__EXERCISE BRIEF__. Output the listing exactly as written, apart from its pictures.

*** Opening of INPUT DATA ***

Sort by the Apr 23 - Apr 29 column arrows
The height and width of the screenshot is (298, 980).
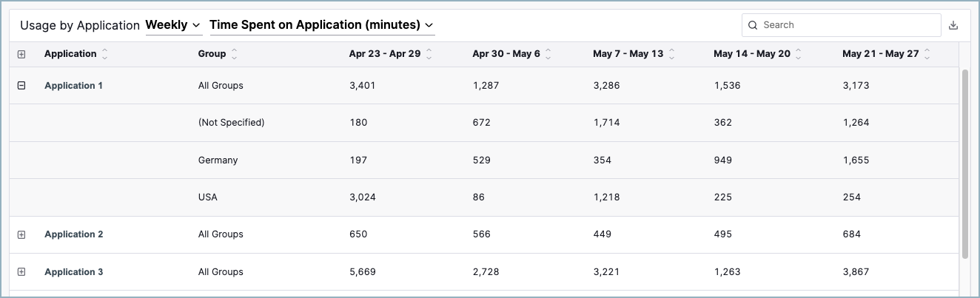coord(429,54)
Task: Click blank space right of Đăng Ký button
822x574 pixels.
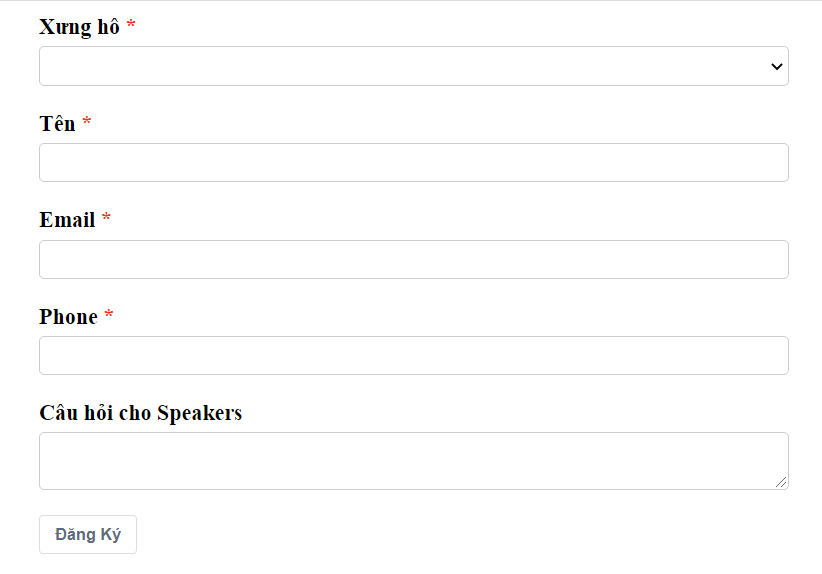Action: [450, 534]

*** Close of INPUT DATA ***

__WRITTEN RESPONSE__.
Sort by the Apr 23 - Apr 29 column arrows
The height and width of the screenshot is (298, 980).
coord(429,54)
Task: Click blank space right of Đăng Ký button
822x574 pixels.
Action: [450, 534]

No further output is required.